Le Kremlin a dit mardi souhaiter le retour “au plus vite” de la stabilité au Mali, où les rebelles se regroupent et la situation reste “difficile”, selon le ministère russe de la Défense.
Des rebelles touareg et jihadistes ont lancé samedi une série d’attaques d’ampleur qui ont plongé ce pays du Sahel dans l’incertitude sur le devenir de la junte au pouvoir.
Ces attaques ont coûté la vie au ministre malien de la Défense, Sadio Camara, et permis la prise de la ville de Kidal, d’où des mercenaires russes se sont retirés.
“Nous jugeons important que le pays retrouve au plus vite une trajectoire pacifique et stable”, a déclaré le porte-parole de la présidence russe, Dmitri Peskov, lors de son briefing quotidien.
Il a refusé de répondre à la question de savoir si l’Africa Corps, force paramilitaire russe qui soutient la junte malienne, serait en mesure de maîtriser la situation.
L’Africa Corps a dû se retirer de Kidal quand des rebelles touareg alliés à des groupes jihadistes ont pris cette ville-clé dans le nord du Mali.
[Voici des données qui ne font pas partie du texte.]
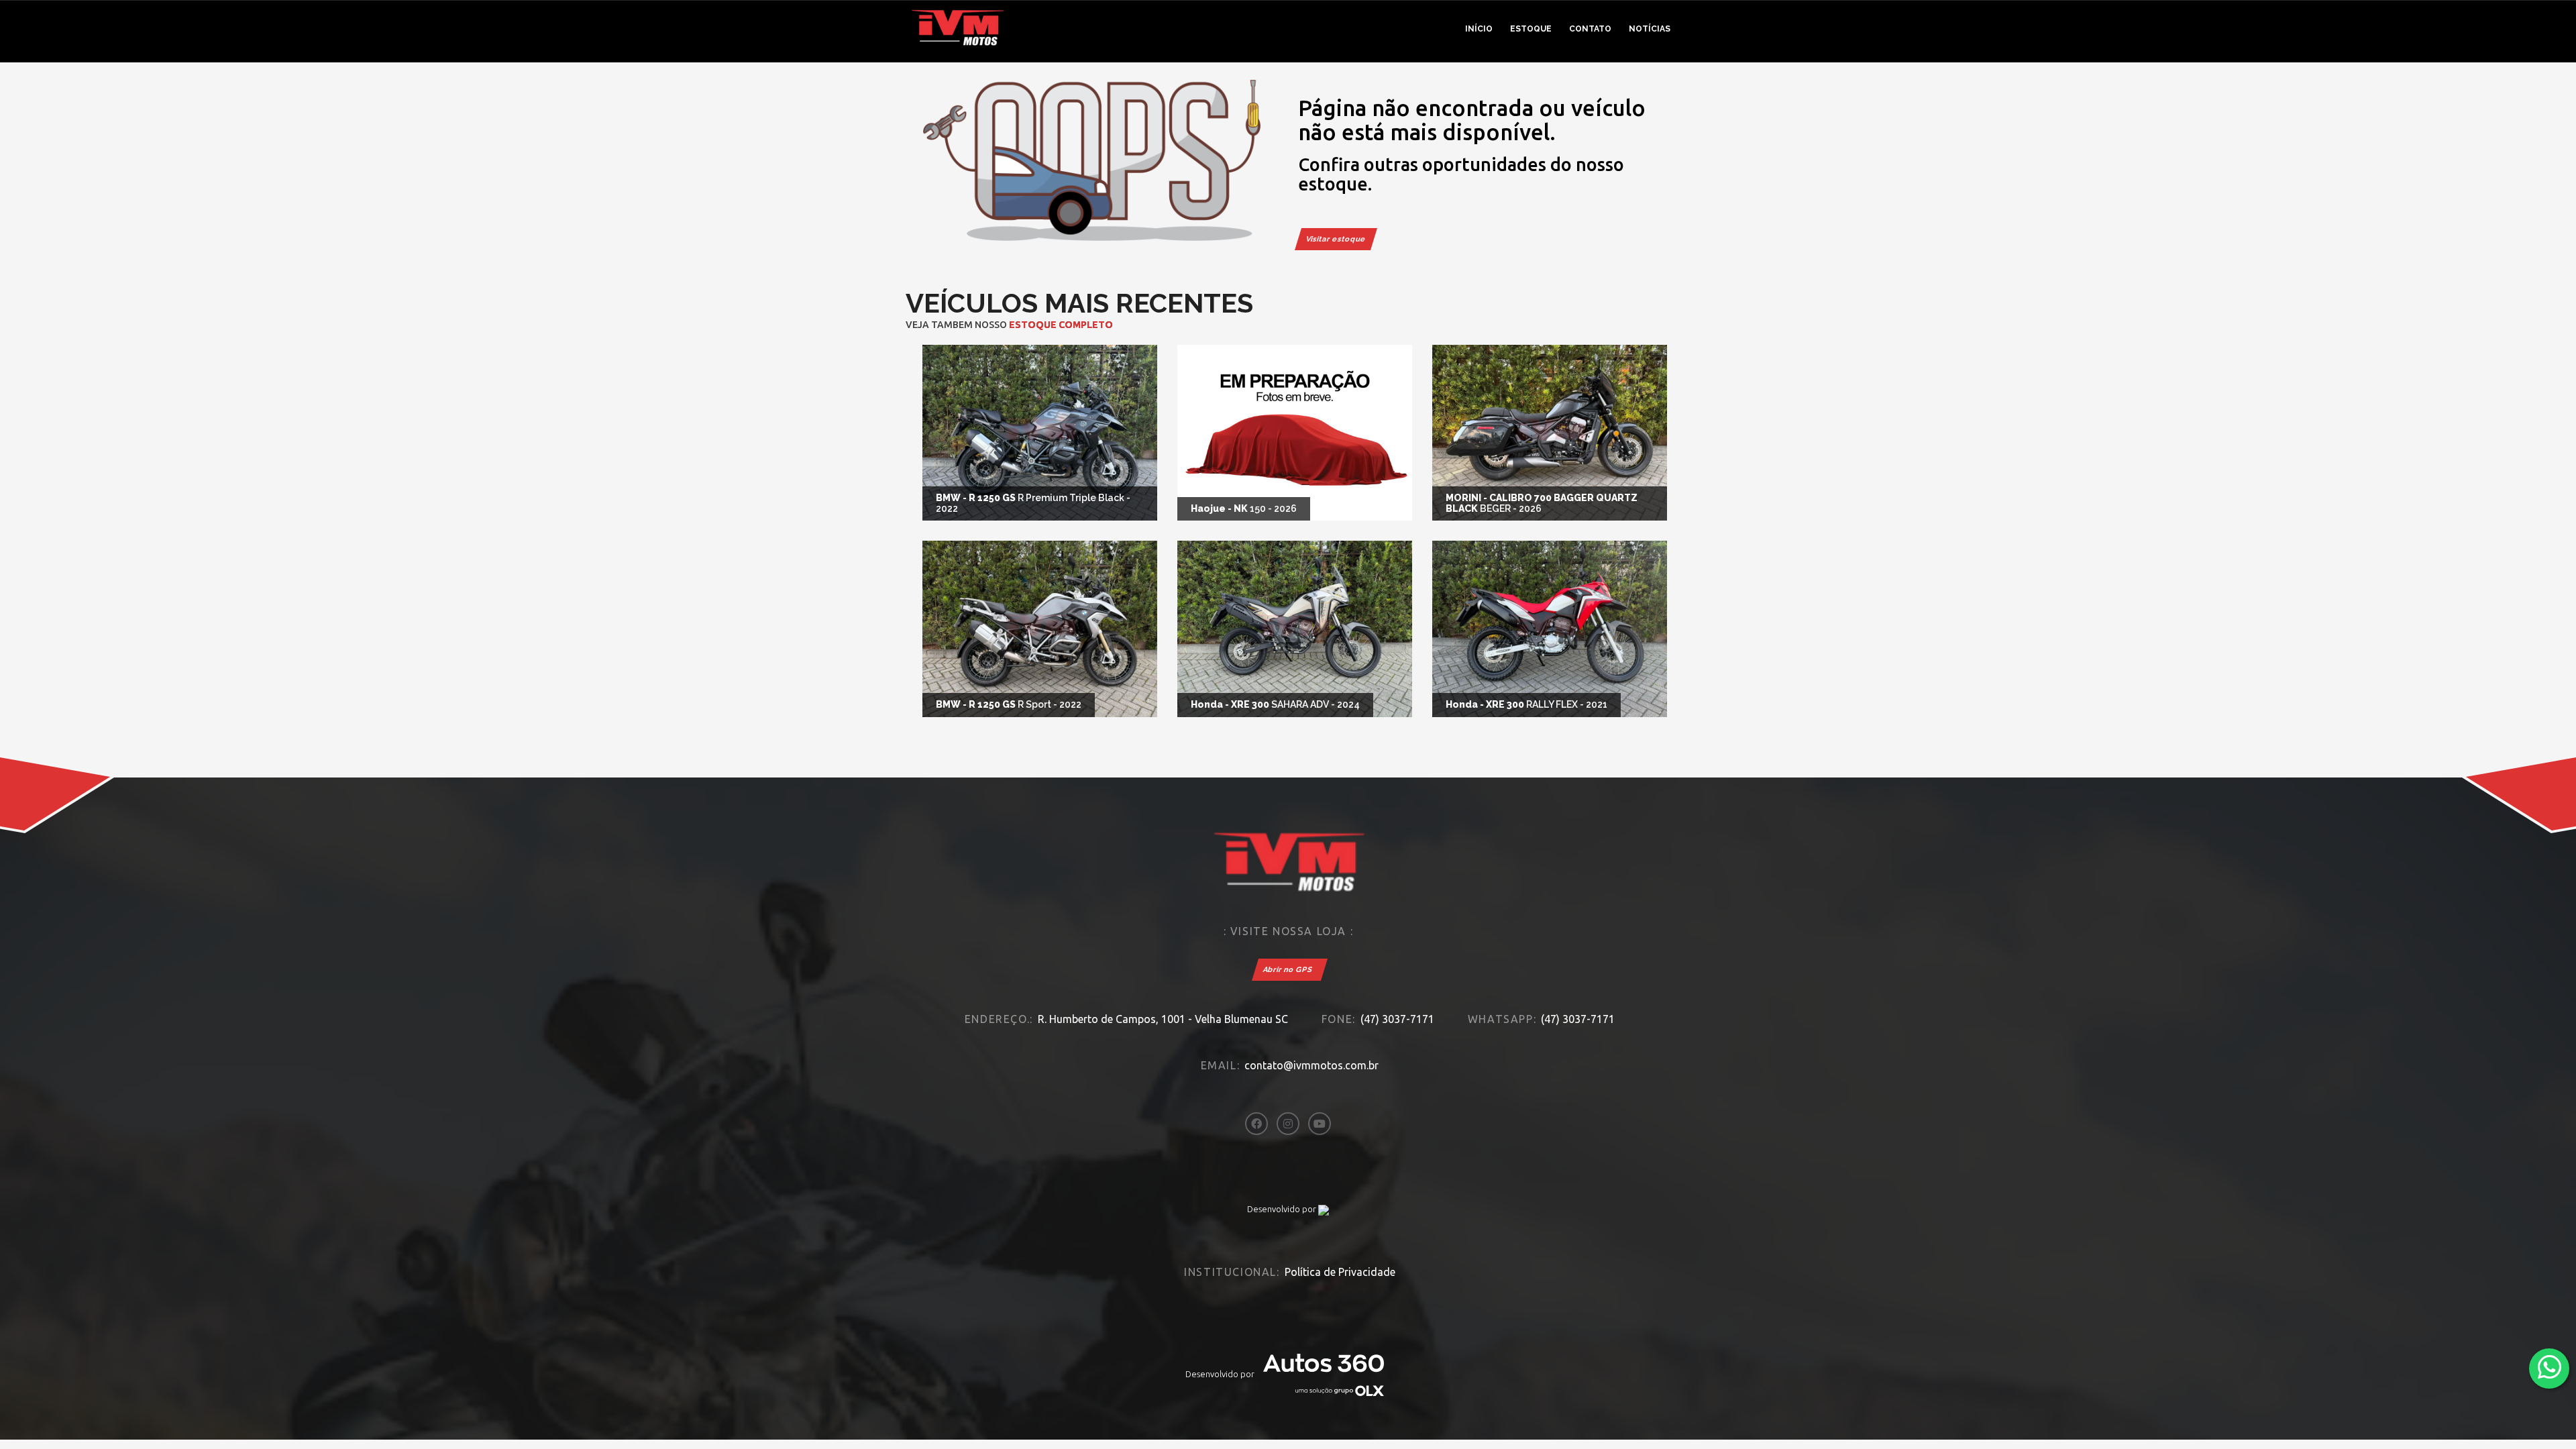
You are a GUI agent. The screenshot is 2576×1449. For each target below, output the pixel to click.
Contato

Leur retrait s’est fait en vertu d’un “accord” avec les jihadistes du JNIM (allié à Al-Qaïda) et la rébellion touareg, selon ces derniers.
“Les ennemis n’ont pas renoncé à leurs intentions agressives et ils se regroupent”, a affirmé mardi le ministère russe de la Défense sur les réseaux sociaux.
“La situation dans la république du Mali reste difficile”, a-t-il ajouté.
Le vice-ministre russe des Affaires étrangères Guéorgui Borissenko a déclaré le même jour que les paramilitaires russes avaient “subi des pertes” lors de “frappes dans de nombreuses régions du pays”, selon ses propos rapportés par les médias d’Etat russes.
Les jihadistes et leurs alliés touareg ont notamment fait usage de drones lors de leurs attaques.
Au Mali, le général Assimi Goïta, chef de la junte, n’a pas été vu, ni n’a pris la parole depuis le début des hostilités ce week-end.
Interrogé sur son sort, Dmitri Peskov a répondu aux journalistes que c’était “au Mali et non au Kremlin que vous devez chercher ces informations”.
Selon le ministère russe de la Défense, les combats ont vu “des tentatives de prise de contrôle d’infrastructures clés dans la capitale, Bamako — au premier chef, le palais présidentiel”.
Le ministère a indiqué que l’Africa Corps avait affronté “des forces numériquement supérieures” et combattu plus de 24 heures avant de se retirer de Kidal, une décision prise, selon lui, par les dirigeants maliens.